TO DO:
A word-for-word copy of all entries is required, without images.

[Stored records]
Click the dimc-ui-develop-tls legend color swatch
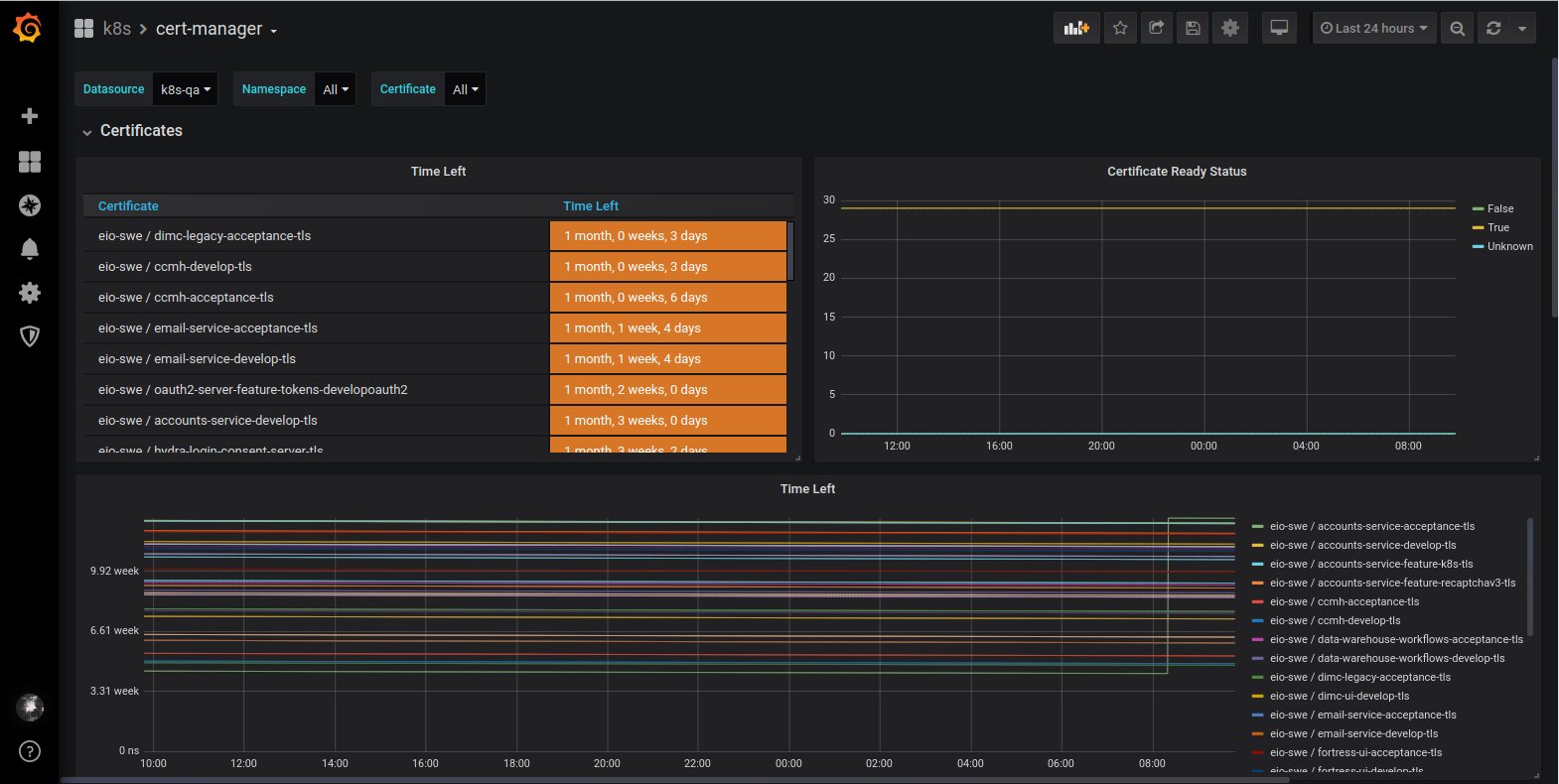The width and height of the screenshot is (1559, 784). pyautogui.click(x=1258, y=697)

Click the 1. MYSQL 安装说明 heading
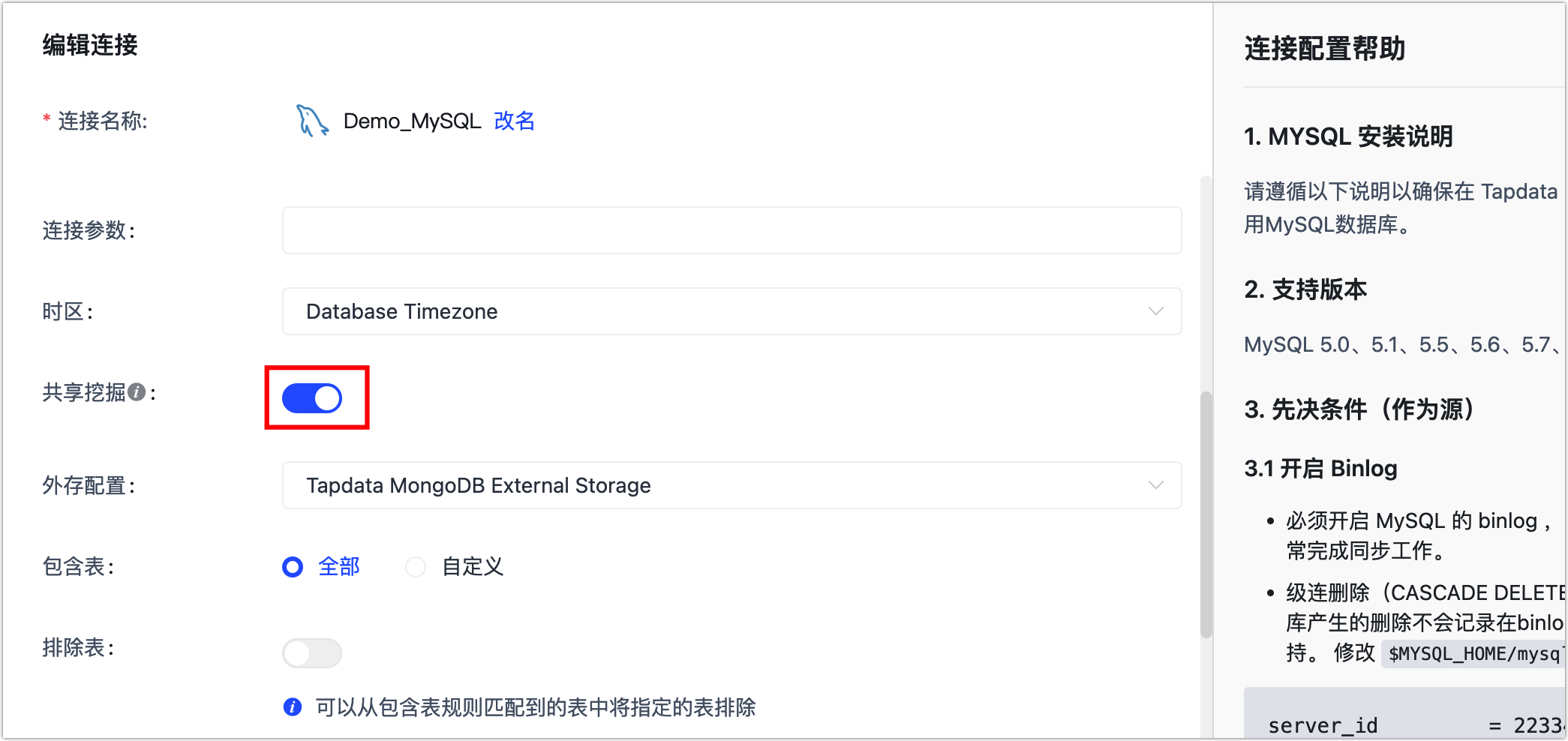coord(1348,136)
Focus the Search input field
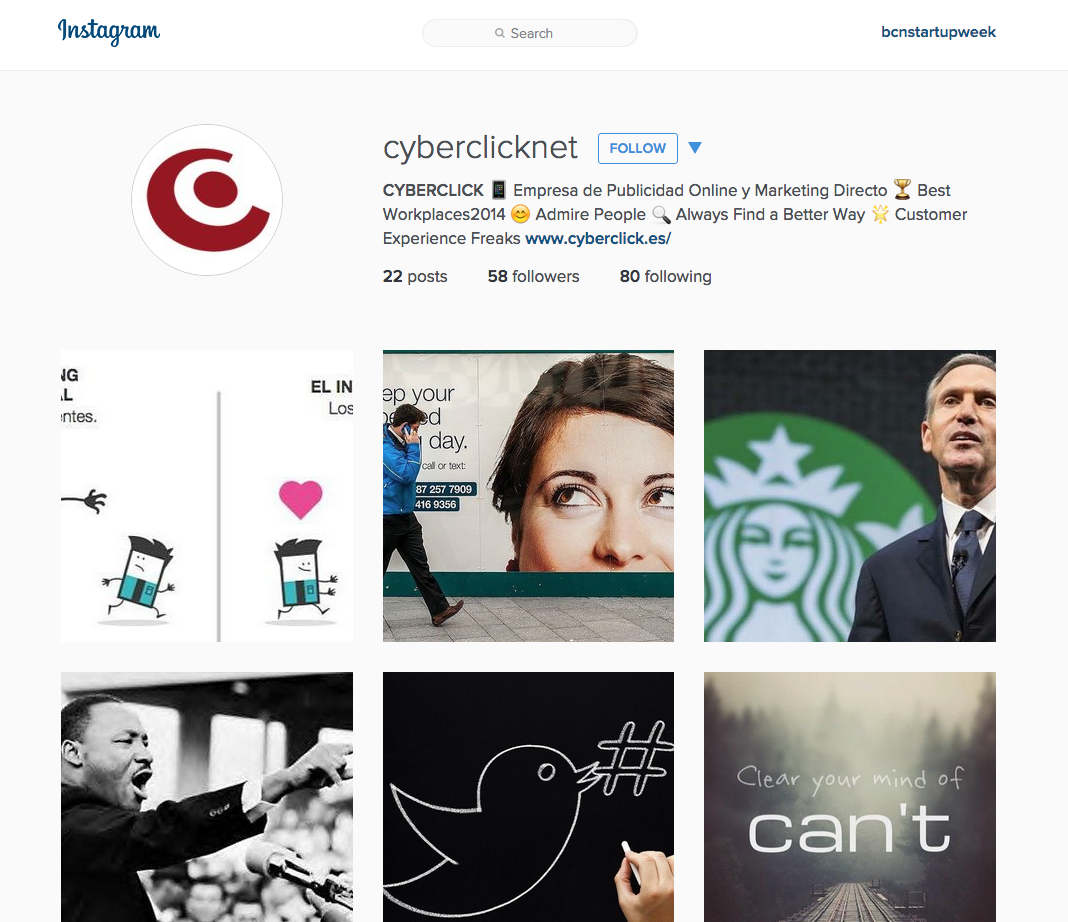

RESPONSE:
Click the dimc-ui-develop-tls legend color swatch
The width and height of the screenshot is (1559, 784). pyautogui.click(x=1258, y=697)

Click the 1. MYSQL 安装说明 heading
coord(1348,136)
Focus the Search input field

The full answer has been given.